▶ CONSEGNE
1. Riassumi in due frasi il brano su Alce Nero.
2. Prosegui il brano su Alce Nero a partire dalla sua ultima frase.

▶ BRANO DI PARTENZA
★ ★ ★ ★ ★

Era il 1932 quando il capo sioux Alce Nero (1863-1950), ultimo custode dei riti sacri degli Oglala, divenne famoso grazie al libro di John G. Neihardt Alce Nero parla, tradotto in italiano da Adelphi nel 1968, circostanza per la quale, da noi, divenne rapidamente un livre de chevet dei contestatori per la sua carica antiborghese ed ecologista.

In realtà, quella che era passata per la sua autobiografia risultò essere stata fortemente manipolata dall’antropologo dilettante che lo aveva intervistato, e che aveva omesso fatti importantissimi, come ad esempio la conversione di Alce Nero al cattolicesimo. Il nativo americano, infatti, si era fatto battezzare nel 1904, aveva insegnato il catechismo e battezzato a sua volta centinaia di Sioux, era diventato diacono, e oggi è in procinto di diventare il primo santo “pellerossa”, dopo la santa Kateri Tekawitha, Mohawk vissuta, e morta giovanissima, nel Seicento.

★ ★ ★ ★ ★

▶ RIGHE DI DATI
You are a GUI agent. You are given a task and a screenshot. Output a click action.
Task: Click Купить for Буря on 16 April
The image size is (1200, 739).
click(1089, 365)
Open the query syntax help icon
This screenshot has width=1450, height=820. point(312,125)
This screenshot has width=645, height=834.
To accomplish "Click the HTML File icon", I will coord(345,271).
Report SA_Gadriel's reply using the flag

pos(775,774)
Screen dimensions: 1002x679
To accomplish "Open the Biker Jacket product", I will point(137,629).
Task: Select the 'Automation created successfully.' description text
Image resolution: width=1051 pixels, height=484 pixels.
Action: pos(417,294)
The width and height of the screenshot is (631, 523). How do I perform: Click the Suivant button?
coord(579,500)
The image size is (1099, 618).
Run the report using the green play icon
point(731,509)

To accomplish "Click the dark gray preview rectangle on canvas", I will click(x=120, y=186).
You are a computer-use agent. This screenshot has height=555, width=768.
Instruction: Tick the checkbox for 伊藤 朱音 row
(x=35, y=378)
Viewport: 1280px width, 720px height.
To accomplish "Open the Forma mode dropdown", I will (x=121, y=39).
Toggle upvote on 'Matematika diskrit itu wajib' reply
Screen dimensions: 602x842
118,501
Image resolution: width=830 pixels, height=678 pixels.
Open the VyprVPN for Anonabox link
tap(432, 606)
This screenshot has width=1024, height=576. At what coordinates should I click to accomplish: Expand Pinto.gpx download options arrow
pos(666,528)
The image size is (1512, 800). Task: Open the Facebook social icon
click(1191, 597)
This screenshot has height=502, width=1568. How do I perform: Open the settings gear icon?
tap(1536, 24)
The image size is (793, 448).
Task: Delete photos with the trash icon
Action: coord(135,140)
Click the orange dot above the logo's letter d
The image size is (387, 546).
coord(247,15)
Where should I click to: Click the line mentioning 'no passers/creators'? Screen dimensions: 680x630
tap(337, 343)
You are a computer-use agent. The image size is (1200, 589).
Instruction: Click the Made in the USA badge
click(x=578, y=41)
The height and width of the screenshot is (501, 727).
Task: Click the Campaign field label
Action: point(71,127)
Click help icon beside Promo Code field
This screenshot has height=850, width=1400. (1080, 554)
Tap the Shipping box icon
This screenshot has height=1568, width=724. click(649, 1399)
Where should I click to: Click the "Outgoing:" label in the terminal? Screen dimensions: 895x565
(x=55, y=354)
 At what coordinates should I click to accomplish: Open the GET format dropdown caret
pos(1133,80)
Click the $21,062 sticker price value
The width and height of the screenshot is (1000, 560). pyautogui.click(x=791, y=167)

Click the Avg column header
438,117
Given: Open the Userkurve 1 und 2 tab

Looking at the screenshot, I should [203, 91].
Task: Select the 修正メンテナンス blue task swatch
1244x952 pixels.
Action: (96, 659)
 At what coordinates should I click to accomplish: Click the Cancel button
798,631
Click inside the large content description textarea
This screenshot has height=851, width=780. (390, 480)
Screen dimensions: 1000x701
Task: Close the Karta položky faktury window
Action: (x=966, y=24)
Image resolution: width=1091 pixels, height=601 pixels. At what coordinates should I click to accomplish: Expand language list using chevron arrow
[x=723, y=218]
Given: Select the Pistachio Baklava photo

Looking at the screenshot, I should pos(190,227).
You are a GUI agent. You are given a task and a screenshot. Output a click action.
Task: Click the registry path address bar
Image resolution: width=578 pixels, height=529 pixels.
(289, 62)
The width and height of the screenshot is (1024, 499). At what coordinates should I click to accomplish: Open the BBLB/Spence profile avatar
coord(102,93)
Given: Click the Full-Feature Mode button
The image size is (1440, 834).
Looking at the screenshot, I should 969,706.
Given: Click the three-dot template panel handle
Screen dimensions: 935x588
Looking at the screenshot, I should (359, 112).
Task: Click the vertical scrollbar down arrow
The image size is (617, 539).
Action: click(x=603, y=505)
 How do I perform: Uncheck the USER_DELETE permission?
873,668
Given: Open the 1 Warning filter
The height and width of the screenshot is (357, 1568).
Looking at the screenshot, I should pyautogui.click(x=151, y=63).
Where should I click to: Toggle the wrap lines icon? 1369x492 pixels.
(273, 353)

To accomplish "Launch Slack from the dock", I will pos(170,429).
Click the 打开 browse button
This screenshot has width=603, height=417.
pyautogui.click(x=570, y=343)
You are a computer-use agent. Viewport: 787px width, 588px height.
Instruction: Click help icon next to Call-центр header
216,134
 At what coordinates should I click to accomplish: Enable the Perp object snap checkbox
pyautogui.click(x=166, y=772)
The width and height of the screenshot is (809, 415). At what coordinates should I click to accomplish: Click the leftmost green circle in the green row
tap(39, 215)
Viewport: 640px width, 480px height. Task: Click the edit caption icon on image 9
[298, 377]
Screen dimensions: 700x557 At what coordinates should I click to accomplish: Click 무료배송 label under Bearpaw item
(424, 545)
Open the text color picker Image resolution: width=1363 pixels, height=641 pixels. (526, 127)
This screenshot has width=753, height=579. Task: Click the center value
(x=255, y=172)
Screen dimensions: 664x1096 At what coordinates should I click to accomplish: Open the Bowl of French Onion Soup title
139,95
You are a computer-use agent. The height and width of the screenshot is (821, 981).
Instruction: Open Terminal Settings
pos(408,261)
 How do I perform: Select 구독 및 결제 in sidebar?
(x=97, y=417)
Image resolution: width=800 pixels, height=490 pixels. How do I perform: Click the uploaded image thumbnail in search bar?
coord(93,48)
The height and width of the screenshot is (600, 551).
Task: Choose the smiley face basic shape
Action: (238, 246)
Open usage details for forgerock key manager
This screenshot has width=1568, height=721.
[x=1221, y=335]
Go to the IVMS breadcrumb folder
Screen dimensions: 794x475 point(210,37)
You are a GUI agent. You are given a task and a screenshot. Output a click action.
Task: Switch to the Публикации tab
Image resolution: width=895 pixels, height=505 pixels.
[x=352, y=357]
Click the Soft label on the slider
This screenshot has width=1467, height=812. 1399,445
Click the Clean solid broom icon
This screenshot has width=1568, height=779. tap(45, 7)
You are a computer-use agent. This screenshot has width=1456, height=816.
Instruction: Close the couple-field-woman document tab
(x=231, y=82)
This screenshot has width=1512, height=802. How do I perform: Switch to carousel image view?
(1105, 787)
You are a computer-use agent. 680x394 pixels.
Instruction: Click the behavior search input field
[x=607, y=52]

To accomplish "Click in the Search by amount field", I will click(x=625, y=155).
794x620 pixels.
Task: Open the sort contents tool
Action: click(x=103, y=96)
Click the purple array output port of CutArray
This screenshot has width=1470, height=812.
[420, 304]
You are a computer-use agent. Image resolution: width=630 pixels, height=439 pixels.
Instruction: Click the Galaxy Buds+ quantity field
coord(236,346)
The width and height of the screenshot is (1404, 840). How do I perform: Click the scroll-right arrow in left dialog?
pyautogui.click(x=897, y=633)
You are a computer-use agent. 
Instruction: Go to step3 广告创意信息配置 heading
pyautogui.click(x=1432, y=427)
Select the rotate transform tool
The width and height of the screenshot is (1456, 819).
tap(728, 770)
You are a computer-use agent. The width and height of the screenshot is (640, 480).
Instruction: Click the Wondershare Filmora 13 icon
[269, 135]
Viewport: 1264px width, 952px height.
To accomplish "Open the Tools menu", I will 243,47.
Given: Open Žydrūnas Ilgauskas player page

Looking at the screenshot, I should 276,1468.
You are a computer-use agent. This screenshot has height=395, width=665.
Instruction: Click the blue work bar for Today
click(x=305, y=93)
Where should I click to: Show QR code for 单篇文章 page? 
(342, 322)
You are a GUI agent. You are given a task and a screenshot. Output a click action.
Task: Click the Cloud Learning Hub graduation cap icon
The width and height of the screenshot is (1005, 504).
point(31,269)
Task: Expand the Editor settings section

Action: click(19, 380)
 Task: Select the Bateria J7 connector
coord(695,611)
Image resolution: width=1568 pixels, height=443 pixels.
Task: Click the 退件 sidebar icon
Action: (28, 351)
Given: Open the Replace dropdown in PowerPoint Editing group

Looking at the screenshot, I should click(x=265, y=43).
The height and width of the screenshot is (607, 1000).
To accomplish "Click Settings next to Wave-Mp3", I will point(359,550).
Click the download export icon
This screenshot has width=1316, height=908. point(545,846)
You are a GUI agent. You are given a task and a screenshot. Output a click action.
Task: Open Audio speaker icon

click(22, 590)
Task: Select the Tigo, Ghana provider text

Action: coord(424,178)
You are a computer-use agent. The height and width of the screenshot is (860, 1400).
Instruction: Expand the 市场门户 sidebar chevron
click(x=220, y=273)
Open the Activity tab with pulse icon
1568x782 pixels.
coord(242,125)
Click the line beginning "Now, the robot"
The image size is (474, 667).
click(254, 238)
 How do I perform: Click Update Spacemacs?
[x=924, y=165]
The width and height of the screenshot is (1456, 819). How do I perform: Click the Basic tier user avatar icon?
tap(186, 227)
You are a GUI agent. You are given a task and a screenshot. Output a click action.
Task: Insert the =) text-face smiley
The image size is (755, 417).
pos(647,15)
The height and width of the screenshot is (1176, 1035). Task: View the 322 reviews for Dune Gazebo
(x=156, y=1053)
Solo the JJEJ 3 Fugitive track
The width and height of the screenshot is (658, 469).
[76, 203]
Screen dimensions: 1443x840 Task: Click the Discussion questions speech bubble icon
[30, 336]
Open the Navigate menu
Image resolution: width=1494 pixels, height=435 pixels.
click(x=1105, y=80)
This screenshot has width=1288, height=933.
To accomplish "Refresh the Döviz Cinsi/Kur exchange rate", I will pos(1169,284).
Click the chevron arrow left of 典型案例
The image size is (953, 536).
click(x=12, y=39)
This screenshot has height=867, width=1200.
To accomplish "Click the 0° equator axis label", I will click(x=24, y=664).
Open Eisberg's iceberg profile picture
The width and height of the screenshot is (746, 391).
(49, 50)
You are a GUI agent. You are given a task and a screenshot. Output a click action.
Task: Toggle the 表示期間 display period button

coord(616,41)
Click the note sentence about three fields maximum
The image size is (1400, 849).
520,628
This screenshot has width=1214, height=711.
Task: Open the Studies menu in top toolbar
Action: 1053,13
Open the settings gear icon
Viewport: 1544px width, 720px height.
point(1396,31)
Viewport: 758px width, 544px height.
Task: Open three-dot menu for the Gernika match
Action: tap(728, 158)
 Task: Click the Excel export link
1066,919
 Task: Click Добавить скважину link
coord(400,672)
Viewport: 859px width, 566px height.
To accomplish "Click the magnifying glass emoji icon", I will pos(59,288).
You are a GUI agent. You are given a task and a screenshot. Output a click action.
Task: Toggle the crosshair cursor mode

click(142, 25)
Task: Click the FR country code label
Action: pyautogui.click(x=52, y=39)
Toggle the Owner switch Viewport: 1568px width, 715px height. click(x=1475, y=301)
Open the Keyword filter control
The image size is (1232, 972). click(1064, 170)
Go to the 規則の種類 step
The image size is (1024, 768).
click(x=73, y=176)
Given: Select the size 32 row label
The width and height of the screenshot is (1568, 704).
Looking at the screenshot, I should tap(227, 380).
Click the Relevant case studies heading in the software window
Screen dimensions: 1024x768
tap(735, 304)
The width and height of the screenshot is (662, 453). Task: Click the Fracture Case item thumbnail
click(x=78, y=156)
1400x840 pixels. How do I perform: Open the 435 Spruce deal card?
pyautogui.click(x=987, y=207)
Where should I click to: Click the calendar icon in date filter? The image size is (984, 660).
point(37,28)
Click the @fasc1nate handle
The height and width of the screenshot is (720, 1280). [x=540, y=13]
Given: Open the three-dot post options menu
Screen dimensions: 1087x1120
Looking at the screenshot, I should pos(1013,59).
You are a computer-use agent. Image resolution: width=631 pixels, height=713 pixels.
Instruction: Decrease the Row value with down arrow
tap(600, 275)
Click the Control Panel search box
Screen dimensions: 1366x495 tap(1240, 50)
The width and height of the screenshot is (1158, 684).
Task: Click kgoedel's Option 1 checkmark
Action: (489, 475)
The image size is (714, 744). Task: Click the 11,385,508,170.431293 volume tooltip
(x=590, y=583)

★ ★ ★ ★ ★

▶ RISPOSTE ALLE CONSEGNE
1. Il capo sioux Alce Nero divenne famoso nel 1932 grazie al libro di John G. Neihardt Alce Nero parla, che in Italia, tradotto da Adelphi nel 1968, diventò rapidamente un livre de chevet dei contestatori per la sua carica antiborghese ed ecologista. Quella che era passata per la sua autobiografia era però stata fortemente manipolata dall'intervistatore, che aveva omesso la sua conversione al cattolicesimo: Alce Nero si era fatto battezzare nel 1904, era diventato diacono e oggi è in procinto di diventare il primo santo "pellerossa" dopo santa Kateri Tekawitha.

2.
Alce Nero fu profondamente amareggiato dal comportamento di Neihardt, che in una lettera aveva definito un “bugiardo” che aveva scritto un libro “nullo e di nessun valore”. E’ dunque da considerare un’impresa straordinaria quella compiuta quindici anni dopo da John Epes Brown e raccontata nel libro La sacra pipa e i sette riti dei Sioux Oglala pubblicato in una nuova edizione italiana dopo quasi mezzo secolo dalle Mediterranee (pp. 150, € 15).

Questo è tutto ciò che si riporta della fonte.